### Yazılı görev 1
Lütfen listede "Identify the location of x-tick-label: Utilité." ifadesini içeren satırdan listenin sonuna kadar her şeyi, bu satır ve son satır da dahil olmak üzere, olduğu gibi yeniden yazın.

### Verilen metin
▬▬▬▬▬▬▬▬▬▬
ERDOĞAN’IN RAKİBİ YOK
Millet İttifakı Cumhurbaşkanı adayı Kemal Kılıçdaroğlu gerçekten de Cumhurbaşkanı Erdoğan’a rakip olabilecek bir lider mi? Gelin birlikte irdeleyelim.
Cumhurbaşkanlığı 2. Tur seçimlerine sadece sayılı saatler kaldı. Türkiye’de yaşayan halkın hala büyük bir kısmı Erdoğan’ın adaylığını ciddi manada destekliyor. Bunun sebeplerinden bir tanesi de Erdoğan’ın insanların gönlüne gerçekten de tesir edebilecek bir siyasi dil kullanması.
▬▬▬▬▬▬▬▬▬▬
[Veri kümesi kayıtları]
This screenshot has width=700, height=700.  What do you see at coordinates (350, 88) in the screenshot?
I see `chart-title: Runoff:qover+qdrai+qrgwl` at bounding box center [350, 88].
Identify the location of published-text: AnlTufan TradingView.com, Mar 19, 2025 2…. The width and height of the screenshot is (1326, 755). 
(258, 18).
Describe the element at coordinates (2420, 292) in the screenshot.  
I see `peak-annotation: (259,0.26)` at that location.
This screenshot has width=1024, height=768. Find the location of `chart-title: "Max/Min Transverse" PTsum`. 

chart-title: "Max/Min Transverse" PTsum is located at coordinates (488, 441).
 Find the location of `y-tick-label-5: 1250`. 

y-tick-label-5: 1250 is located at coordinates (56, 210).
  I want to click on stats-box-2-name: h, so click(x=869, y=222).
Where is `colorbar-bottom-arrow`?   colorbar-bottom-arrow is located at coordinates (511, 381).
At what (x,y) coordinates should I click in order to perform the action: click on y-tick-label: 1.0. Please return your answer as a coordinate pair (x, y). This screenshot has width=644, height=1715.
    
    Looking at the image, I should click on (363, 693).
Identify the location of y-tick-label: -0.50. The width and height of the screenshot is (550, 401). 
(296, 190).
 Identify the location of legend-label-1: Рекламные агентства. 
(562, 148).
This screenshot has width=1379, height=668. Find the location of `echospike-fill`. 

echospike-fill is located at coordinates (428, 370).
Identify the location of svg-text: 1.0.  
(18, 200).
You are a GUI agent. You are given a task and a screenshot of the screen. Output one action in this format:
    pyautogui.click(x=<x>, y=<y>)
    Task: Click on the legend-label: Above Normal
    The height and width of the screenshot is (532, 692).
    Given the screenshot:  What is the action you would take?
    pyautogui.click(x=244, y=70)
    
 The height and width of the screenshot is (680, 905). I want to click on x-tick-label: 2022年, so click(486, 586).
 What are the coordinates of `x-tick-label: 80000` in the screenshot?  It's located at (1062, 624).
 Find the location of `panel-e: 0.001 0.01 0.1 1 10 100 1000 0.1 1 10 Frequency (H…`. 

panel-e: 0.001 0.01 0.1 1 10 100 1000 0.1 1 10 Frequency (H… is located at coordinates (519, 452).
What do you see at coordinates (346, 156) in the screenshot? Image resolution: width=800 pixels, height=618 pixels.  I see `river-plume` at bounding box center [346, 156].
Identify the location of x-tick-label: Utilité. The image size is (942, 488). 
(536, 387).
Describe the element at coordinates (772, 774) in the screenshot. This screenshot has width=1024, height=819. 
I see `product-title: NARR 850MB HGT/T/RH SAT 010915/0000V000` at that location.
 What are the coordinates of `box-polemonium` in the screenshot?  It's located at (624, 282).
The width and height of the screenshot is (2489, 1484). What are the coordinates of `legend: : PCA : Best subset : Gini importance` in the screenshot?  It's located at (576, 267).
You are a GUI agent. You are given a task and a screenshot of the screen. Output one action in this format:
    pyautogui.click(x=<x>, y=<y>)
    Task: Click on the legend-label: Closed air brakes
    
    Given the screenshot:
▬▬▬▬▬▬▬▬▬▬
### Yazılı görev 2
Aşağıdaki ifadelerin Erdoğan hakkındaki yazıyla uyuşup uyuşmadığını belirtin. Her biri için evet ya da hayır deyip yazıdan belirleyici sözleri aynen alıntılayın.
(a) Cumhurbaşkanlığı ikinci tur seçimlerine yalnızca birkaç saat kalmıştır.
(b) Türkiye'de yaşayanların yalnızca küçük bir kısmı Erdoğan'ın adaylığını desteklemektedir.
(c) Kemal Kılıçdaroğlu, Millet İttifakı'nın Cumhurbaşkanı adayıdır.

### Görev çözümü 1
Identify the location of x-tick-label: Utilité. The image size is (942, 488). 
(536, 387).
Describe the element at coordinates (772, 774) in the screenshot. This screenshot has width=1024, height=819. 
I see `product-title: NARR 850MB HGT/T/RH SAT 010915/0000V000` at that location.
 What are the coordinates of `box-polemonium` in the screenshot?  It's located at (624, 282).
The width and height of the screenshot is (2489, 1484). What are the coordinates of `legend: : PCA : Best subset : Gini importance` in the screenshot?  It's located at (576, 267).
You are a GUI agent. You are given a task and a screenshot of the screen. Output one action in this format:
    pyautogui.click(x=<x>, y=<y>)
    Task: Click on the legend-label: Closed air brakes
    
    Given the screenshot:

### Görev çözümü 2
(a) Evet: "Cumhurbaşkanlığı 2. Tur seçimlerine sadece sayılı saatler kaldı."
(b) Hayır: "Türkiye’de yaşayan halkın hala büyük bir kısmı Erdoğan’ın adaylığını ciddi manada destekliyor."
(c) Evet: "Millet İttifakı Cumhurbaşkanı adayı Kemal Kılıçdaroğlu"